Ten guard stations protect the tunnel. Click each checkpoint to inspect it:

0/10 Inspected
1 Old Tunnels (TLS/SSL versions)

Burn the crumbling bridge (no SSL). Only use new bridges (TLS 1.2/1.3).

2 Cipher Suite (Locks)

Replace rusty locks with modern ones (AES-GCM, ChaCha20).

3 PFS (New Key Per Trip)

Every messenger gets a unique sealed chest key β€” if one chest is stolen, others remain safe.

4 Certificates (King's Seal)

Every chest bears the king's signed scroll; check it's genuine and not expired.

5 MITM Spies

Watch for strangers trying to stand between messenger and castle; don't let them swap messages.
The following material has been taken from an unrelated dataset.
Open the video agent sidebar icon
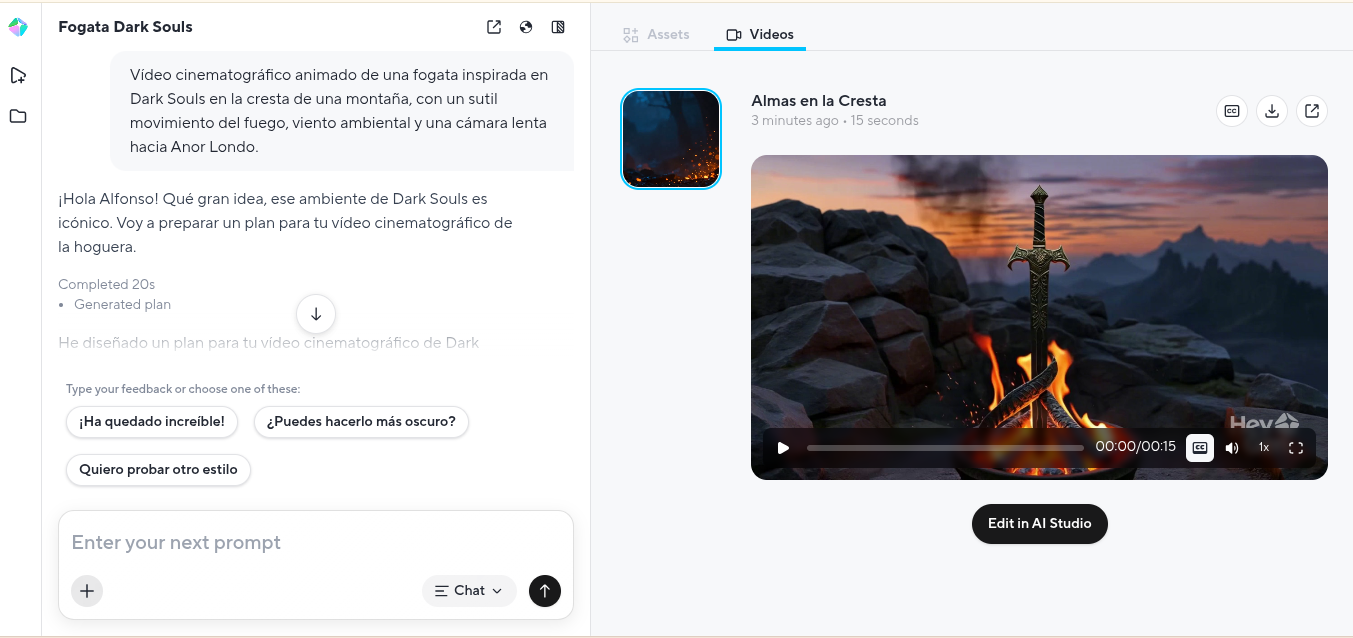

6 Revocation Checks (OCSP/CRL)

If a key is broken, it's posted on the guardboard β€” guards refuse the old key.

7 Mixed Content (Open Windows)

Close every window so no one can pass an unsealed note into the tunnel.

8 Key Management (Vaults)

Store master keys in the royal vault, rotate them, and only let trusted officers touch them.

9 Library Updates (Masonry Repairs)

Patch cracked stones (update OpenSSL and libraries) so no secret passage exists.

10 Client Protections (Browser Shields)

Make townsfolk only accept sealed chests (HSTS) and sometimes pin a particular king's seal so impostors fail.

πŸŽ“ Test Your Knowledge, Young Inspector! πŸŽ“

Which attack method involves trying every possible key until finding the right one?
A) Cryptanalysis - solving the mathematical puzzle
B) Brute Force - trying every key from the pile
C) Social Engineering - tricking the guards
D) Side-channel attack - listening to the lock sounds

🎯 Final Image for Your Head

See a glowing tunnel with ten lit guard booths. Each booth tests a different part of the chest β€” lock, seal, messenger, or vault. Green lights mean safe; any red light stops the messenger and triggers fixes.

"Guard every gate, refresh every key β€” keep the castle's whispers free."